これを受けて,本学会としては薬事・社会保険委員会、ならびに理事会において協議した結果、以下に示す声明を発表し、関係各位へ適切なる対応をお願いすることにいたしました。
- 現在,未承認技術であり、既に先進医療と位置づけられている大腸ESDを、先進医療として申請をせずに実施することは、本学会として容認できない。
- 今後の方策として,大腸ESDを施行している施設のうち、先進医療の申請可能な施設(施行医師および施設基準は別添資料1を参照)は先進医療の申請を行い、前向きに本技術の有用性と安全性を検証すると共に、必要があれば、先進医療の申請については本学会として申請施設に対するサポートを行う。連絡先は、学会事務局(info@jges.or.jp)担当:薬事・社会保険係。
- 先進医療における前向きの検証により、本技術の有用性と安全性を検証しうるデータを得るため、本学会への症例登録を行う(詳細については後日連絡)。
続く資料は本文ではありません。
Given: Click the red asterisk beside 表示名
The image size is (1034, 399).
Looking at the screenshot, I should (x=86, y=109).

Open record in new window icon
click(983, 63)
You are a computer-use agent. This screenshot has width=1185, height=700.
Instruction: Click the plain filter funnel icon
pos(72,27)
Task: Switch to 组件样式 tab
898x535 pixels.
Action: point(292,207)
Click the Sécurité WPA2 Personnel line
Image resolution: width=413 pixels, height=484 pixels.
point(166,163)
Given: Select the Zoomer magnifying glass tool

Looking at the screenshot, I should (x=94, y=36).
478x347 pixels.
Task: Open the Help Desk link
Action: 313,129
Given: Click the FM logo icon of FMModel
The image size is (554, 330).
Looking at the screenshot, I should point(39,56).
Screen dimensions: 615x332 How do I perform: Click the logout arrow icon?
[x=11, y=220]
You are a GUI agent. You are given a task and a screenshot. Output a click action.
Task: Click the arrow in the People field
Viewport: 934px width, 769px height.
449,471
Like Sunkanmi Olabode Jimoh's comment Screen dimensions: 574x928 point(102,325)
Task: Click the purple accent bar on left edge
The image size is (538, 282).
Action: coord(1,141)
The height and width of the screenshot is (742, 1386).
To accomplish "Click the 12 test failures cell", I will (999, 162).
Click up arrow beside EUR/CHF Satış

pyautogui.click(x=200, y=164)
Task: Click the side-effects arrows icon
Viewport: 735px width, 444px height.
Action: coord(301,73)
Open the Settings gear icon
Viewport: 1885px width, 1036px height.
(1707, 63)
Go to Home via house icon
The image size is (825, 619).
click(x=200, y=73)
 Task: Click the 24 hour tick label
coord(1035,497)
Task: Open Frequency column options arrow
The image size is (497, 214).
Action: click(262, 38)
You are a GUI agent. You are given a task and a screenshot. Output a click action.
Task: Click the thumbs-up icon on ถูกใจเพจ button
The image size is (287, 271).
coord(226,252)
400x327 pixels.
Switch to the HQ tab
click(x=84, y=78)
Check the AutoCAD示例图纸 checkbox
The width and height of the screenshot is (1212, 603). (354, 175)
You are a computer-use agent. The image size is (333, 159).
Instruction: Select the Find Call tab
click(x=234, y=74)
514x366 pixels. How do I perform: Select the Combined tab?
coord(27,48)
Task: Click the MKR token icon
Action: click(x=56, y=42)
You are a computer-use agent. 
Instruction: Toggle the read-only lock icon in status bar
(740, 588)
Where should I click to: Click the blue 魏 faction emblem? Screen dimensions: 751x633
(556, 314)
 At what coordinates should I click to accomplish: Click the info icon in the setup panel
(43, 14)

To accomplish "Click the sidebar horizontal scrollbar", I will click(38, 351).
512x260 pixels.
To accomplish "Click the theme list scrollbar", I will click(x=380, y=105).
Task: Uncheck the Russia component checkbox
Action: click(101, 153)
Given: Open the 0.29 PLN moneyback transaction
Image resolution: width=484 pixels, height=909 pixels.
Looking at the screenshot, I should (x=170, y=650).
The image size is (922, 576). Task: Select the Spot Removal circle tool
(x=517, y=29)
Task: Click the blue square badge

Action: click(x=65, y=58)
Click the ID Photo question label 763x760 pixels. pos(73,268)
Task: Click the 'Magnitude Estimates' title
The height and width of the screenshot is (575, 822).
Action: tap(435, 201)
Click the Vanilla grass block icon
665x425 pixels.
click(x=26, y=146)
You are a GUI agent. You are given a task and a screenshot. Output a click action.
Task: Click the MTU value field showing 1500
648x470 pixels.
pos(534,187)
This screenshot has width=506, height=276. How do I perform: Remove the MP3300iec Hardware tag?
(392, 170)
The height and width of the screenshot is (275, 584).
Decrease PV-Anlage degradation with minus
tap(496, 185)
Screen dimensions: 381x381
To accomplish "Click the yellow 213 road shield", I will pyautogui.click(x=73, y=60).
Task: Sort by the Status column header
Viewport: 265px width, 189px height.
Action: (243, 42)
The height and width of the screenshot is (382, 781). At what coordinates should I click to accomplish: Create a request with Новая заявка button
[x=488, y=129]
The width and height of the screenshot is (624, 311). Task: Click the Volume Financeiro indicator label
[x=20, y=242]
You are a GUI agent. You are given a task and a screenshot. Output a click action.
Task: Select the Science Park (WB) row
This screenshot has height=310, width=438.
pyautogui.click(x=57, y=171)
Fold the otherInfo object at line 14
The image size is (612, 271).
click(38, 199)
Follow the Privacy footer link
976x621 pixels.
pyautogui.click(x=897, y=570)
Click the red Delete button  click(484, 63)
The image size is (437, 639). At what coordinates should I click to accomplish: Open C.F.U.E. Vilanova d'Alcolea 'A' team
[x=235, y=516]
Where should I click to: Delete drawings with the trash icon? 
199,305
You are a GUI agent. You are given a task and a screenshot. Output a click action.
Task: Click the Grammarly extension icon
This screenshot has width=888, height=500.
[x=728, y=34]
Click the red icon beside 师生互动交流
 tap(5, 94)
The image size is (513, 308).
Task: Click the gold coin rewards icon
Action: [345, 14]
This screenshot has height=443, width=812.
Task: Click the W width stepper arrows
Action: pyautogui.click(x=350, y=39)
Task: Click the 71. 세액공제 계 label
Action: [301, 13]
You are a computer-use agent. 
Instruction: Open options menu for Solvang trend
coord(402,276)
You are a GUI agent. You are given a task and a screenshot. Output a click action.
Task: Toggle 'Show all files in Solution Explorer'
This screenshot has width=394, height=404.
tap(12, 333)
- 登録されたデータを基に、厚生労働省への早期の承認ないしは24年度の承認を目指す。
『別添資料1』
先進医療技術91)(厚労省ホームページより抜粋)
大腸腫瘍に対する内視鏡的粘膜下層剥離術
(早期大腸がん(EMR(内視鏡的粘膜切除術をいう。以下同じ。)では一括切除が困難な2cm以上の病変であって、拡大内視鏡診断又は超音波内視鏡診断による十分な術前評価の結果、根治性が期待できるものに限る。)又は腺腫(EMRを実施した際の病変の挙上が不良なもの又はEMRを実施した後に遺残又は再発したものであってEMRでは切除が困難な1cm以上の病変のものに限る。)に係るものに限る。)
- イ 主として実施する医師に係る基準
- 専ら消化器内科、消化器外科、内視鏡内科又は内視鏡外科に従事し、当該診療科について5年以上の経験を有すること。
- 消化器内視鏡専門医(一般社団法人日本消化器内視鏡学会が認定したものをいう。)であること。
- 当該療養について1年以上の経験を有すること。
- 当該療養について、当該療養を主として実施する医師又は補助を行う医師として20例以上の症例を実施しており、そのうち当該療養を主として実施する医師として10例以上の症例を実施していること。
- ロ 保険医療機関に係る基準
- 消化器内科、消化器外科、内視鏡内科又は内視鏡外科を標榜していること。
- 実施診療科において、常勤の医師が2名以上配置されていること。
- 外科において、医師が2名以上配置されていること。
- 病床を有していること。
- 当直体制が整備されていること。
- 緊急の場合における開腹手術を実施する体制が整備されていること。
- 24時間院内検査を実施する体制が整備されていること。
- 医療機器保守管理体制が整備されていること。
- 倫理委員会が設置されており、届出後当該療養を初めて実施するときは、必ず事前に開催すること。
- 医療安全管理委員会が設置されていること。
- 当該療養について、20例以上の症例を実施していること。
- 24時間画像診断を実施する体制が整備されていること。
- 届出月から起算して6月が経過するまでの間は、1月に1回、地方厚生局長等に対し当該療養の実施状況について報告すること。